Descrizione
C’è una ragazza che non smette mai di camminare. Attraversa Torino di notte, i vicoli di Firenze, il mare mosso che porta in Sicilia — ma il viaggio più lungo è quello dentro di sé. Ai piedi, sempre, un paio di stivali: perché chi scrive non resta mai ferma.

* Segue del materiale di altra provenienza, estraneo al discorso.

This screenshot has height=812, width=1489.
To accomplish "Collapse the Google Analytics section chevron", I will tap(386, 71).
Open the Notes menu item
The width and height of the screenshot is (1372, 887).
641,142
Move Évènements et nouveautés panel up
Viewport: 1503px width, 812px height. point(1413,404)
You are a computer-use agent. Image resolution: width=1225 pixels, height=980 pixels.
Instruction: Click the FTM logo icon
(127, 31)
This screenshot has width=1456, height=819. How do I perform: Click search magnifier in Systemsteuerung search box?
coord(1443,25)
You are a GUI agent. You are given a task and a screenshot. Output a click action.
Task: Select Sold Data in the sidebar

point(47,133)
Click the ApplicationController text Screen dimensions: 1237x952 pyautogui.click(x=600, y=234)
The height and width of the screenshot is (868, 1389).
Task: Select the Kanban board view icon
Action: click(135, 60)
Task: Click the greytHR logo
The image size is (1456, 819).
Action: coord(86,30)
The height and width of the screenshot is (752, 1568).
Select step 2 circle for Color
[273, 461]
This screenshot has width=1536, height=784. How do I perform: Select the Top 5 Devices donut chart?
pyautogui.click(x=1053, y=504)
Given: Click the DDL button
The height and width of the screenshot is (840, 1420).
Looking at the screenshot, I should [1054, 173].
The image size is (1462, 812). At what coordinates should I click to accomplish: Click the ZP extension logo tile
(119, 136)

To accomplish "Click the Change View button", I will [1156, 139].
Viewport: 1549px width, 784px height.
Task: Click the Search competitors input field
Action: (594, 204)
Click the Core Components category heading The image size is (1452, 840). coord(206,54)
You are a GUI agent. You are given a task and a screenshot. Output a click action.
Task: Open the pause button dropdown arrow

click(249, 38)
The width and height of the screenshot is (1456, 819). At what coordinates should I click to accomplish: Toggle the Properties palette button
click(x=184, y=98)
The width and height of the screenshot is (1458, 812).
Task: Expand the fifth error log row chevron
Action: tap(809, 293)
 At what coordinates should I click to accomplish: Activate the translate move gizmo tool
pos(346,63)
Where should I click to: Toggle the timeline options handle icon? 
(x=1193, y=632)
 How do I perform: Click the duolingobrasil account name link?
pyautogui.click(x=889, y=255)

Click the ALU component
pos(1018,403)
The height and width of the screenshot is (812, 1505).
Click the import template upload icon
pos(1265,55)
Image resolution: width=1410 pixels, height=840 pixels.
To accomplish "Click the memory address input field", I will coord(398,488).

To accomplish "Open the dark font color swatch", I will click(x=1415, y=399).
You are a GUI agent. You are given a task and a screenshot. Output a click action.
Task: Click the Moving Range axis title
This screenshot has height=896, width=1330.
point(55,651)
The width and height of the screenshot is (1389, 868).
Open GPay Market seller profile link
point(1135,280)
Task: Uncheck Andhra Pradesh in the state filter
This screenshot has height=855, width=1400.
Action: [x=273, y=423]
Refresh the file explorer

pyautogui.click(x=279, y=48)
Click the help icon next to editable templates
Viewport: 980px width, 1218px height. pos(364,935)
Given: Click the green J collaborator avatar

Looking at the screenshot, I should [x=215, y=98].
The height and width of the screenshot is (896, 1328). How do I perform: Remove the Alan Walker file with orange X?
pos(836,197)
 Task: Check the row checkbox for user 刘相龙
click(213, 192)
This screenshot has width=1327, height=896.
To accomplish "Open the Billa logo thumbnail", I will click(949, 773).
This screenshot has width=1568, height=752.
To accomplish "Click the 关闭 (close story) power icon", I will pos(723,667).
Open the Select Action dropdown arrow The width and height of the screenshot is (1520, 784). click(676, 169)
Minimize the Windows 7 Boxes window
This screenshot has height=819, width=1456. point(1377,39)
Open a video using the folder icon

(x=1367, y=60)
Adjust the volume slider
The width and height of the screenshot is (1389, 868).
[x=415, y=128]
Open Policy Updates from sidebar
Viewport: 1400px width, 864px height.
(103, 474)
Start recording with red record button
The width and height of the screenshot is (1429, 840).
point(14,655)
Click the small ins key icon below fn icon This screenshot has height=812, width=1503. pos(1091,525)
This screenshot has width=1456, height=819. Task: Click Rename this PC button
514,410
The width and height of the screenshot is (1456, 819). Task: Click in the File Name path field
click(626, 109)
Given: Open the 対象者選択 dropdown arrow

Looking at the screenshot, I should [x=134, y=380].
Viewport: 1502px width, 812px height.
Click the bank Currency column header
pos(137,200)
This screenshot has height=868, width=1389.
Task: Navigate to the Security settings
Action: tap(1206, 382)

In questa raccolta d’esordio, Martina Giannerini dà voce alla stagione più fragile e più feroce della giovinezza. Ci sono i genitori che invecchiano e il sangue di una nonna siciliana, gli amori idealizzati e le dipendenze da cui ci si libera, le amicizie che diventano casa e la rabbia verso un mondo che non ascolta. E c’è, intatta, la meraviglia di chi crede ancora nella magia: tra il fumo di una sigaretta notturna e la polvere di stelle, il quotidiano si fa incantesimo e la scrittura diventa l’unico gesto capace di salvare — «Ora scrivo per non fuggire».
Una voce nuova, ruvida e luminosa insieme, che fa della pagina bianca il luogo in cui, finalmente, si torna a respirare.
«Ci chiamano sognatori ad occhi aperti.
Io li chiamo ricercatori delle proprie stelle.»